- Задание -
Перепишите строки перечня, начиная со строки с «Proudly powered by WordPress (110, 1148)» и заканчивая строкой с «Don't Blink», заменив «texting» на «messaging». Остальное в этих строках оставьте без изменений.

- Исходный перечень -

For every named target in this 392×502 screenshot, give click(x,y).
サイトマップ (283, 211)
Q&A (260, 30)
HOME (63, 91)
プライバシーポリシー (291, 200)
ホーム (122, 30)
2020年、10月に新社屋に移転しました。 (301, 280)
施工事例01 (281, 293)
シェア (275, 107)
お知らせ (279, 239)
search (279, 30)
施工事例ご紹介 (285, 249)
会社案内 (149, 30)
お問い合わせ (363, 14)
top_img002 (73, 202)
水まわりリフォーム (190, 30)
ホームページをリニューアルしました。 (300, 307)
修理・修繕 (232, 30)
...
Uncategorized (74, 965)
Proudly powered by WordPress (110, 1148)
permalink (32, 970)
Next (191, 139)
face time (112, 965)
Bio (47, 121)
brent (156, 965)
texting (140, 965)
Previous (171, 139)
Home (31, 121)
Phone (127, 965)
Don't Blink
...
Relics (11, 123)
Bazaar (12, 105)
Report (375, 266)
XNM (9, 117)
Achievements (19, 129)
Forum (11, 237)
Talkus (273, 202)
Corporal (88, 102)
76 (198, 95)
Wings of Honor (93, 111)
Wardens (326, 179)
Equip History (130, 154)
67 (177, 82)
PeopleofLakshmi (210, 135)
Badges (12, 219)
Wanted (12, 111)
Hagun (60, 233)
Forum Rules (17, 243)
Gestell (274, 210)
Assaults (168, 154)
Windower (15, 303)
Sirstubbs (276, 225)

- Ответ к заданию -
Proudly powered by WordPress (110, 1148)
permalink (32, 970)
Next (191, 139)
face time (112, 965)
Bio (47, 121)
brent (156, 965)
messaging (140, 965)
Previous (171, 139)
Home (31, 121)
Phone (127, 965)
Don't Blink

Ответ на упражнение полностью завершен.